Born Arthur James Robinson, Mr. Okra was a beloved fruit and vegetable vendor who traveled through New Orleans neighborhoods selling fresh produce from the back of his truck. He was continuing a tradition that his father had started, delivering fruits and vegetables by wheelbarrow and horse and buggy through the streets of the city. By the time Mr. Okra took over the route, the wheelbarrow had been replaced by a pickup truck and the horse by an engine, but the essential service — bringing fresh, affordable food directly to the people who needed it — remained exactly the same.
A Rolling Grocery Store
Mr. Okra's route took him through both rich and poor neighborhoods, which was one of the things that made him special. He was not a boutique vendor serving the wealthy or a charity serving the disadvantaged. He was a working man selling good food to anyone who wanted it, at prices that working people could afford.
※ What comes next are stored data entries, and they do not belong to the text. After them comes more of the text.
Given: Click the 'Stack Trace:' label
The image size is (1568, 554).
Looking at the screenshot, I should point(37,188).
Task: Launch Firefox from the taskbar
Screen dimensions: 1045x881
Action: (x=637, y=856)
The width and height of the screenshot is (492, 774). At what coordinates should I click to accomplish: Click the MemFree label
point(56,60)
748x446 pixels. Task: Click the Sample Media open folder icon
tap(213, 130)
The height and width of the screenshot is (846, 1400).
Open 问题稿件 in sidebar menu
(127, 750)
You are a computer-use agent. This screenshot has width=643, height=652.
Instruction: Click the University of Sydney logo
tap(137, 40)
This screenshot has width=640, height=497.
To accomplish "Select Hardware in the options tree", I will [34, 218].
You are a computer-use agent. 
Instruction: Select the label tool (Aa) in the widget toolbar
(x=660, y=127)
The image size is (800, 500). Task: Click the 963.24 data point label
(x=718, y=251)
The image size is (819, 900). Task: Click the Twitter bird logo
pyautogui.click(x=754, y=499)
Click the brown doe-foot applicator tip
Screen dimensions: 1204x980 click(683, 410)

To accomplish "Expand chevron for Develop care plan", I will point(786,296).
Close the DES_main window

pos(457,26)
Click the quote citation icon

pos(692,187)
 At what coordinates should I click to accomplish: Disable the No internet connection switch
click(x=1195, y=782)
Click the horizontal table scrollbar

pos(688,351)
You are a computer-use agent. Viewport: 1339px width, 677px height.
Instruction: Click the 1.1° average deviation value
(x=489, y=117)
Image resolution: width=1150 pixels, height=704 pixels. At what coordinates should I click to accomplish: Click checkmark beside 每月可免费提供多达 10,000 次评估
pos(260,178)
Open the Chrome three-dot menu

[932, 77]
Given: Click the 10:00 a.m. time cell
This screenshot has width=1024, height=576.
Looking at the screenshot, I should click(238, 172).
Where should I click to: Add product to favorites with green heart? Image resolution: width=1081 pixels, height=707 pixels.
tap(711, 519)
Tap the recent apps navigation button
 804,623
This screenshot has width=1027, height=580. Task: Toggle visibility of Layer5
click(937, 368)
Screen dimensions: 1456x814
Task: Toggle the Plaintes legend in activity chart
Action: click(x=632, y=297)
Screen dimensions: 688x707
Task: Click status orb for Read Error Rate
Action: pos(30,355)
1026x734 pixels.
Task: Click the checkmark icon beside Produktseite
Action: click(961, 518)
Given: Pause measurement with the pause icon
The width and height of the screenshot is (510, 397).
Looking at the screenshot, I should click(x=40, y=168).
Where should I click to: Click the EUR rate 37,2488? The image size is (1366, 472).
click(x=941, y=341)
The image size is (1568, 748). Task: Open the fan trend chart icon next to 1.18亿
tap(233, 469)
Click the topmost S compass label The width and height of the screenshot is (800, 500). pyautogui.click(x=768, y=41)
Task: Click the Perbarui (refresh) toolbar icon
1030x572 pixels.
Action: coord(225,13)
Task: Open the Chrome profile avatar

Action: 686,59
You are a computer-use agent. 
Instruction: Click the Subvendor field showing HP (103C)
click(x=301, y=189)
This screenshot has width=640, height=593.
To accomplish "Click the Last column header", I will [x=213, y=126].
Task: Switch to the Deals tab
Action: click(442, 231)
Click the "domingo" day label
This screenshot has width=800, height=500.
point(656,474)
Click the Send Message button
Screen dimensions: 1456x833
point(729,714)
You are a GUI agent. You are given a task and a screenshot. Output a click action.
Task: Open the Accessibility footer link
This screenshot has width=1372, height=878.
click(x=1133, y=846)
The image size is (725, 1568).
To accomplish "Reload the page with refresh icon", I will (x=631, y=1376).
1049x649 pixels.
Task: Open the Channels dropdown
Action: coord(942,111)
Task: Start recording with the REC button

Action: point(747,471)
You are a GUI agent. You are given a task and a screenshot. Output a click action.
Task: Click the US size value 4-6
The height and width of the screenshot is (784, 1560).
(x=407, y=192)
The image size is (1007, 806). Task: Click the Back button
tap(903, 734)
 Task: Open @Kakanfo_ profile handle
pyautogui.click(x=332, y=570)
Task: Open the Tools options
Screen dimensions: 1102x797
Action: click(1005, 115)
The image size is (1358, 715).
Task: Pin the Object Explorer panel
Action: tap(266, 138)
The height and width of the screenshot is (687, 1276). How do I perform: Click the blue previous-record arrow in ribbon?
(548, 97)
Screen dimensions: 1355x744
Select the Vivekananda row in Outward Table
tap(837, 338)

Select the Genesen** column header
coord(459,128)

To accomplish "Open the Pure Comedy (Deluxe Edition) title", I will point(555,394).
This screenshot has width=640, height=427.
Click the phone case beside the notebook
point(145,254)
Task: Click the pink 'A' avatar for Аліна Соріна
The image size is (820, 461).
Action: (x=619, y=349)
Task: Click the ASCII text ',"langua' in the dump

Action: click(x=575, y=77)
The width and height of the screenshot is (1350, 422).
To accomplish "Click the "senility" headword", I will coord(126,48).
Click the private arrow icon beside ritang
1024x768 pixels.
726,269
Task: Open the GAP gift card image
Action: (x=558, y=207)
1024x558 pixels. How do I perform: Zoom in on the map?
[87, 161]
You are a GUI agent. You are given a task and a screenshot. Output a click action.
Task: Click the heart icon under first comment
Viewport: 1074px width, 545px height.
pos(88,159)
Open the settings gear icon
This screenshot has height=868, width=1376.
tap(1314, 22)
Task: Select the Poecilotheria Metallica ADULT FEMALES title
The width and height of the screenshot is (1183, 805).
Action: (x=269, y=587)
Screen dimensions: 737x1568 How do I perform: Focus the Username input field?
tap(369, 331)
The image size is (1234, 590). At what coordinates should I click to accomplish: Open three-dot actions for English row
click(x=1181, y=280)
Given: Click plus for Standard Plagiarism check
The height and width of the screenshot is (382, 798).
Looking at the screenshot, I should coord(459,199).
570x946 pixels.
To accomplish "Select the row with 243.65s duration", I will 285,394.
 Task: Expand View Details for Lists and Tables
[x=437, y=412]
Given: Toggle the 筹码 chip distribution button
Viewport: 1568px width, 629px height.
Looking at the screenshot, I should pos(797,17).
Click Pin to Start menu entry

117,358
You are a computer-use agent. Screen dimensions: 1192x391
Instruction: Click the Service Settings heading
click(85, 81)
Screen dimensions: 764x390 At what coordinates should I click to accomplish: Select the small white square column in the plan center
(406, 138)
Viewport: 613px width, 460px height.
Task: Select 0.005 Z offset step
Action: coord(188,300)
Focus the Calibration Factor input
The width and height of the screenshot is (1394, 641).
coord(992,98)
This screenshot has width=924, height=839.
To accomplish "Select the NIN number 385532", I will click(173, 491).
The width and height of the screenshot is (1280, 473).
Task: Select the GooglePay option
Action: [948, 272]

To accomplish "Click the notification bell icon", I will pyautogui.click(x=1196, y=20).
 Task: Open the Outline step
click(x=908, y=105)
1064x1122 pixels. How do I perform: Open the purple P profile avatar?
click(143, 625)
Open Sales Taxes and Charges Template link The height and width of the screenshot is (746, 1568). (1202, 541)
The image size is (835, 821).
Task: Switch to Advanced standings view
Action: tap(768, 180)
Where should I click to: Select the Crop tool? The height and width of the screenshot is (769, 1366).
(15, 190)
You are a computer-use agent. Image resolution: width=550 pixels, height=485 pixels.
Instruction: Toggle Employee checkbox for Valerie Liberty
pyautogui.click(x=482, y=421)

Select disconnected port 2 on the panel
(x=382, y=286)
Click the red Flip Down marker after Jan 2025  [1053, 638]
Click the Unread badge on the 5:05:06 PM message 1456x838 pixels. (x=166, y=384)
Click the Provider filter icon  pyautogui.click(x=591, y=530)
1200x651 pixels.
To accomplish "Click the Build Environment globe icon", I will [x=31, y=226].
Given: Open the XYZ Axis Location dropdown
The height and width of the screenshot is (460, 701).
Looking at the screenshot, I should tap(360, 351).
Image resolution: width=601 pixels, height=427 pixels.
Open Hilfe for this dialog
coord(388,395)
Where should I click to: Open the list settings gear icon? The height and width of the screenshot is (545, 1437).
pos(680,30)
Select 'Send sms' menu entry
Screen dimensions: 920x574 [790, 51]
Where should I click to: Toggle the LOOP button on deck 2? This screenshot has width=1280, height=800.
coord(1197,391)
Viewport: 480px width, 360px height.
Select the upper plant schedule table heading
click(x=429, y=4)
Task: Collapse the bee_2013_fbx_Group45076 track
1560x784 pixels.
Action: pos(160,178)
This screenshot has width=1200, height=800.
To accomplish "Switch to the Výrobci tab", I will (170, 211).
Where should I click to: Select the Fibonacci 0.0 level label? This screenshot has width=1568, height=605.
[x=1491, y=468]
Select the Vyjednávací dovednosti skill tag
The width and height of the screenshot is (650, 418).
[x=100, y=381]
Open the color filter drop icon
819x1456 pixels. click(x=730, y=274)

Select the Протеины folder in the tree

In a city where food deserts are a real problem — neighborhoods without grocery stores where fresh produce is hard to come by — Mr. Okra's truck was a lifeline, a rolling market that brought nutrition and community to blocks that the formal economy had overlooked.
His chant was his calling card, a musical announcement that drew people to their porches and their front gates. It was part of a long tradition of street vendors in New Orleans — the praline ladies, the ice cream men, the snowball sellers — who turned commerce into performance and made the act of buying food a social event. Mr. Okra's voice became one of the most recognizable sounds in the city, as much a part of the New Orleans soundscape as brass bands and church bells.
A New Orleans Original
Mr. Okra was documented in films, featured in newspaper articles, and celebrated by a city that understood his significance. He was not just a vendor. He was a connection to a way of life that was disappearing — a time when food came to you, when the person selling it knew your name, and when buying a watermelon was an excuse to stand on the sidewalk and catch up with your neighbors.
When Mr. Okra died in 2018, the city mourned the loss of one of its most cherished characters. His truck fell silent, and the streets he had traveled for decades lost a voice that could not be replaced. But his legacy endures in the memory of every person who heard that PA system coming down their block, stepped outside into the sunshine, and bought a bag of produce from a man who had turned a simple job into something beautiful.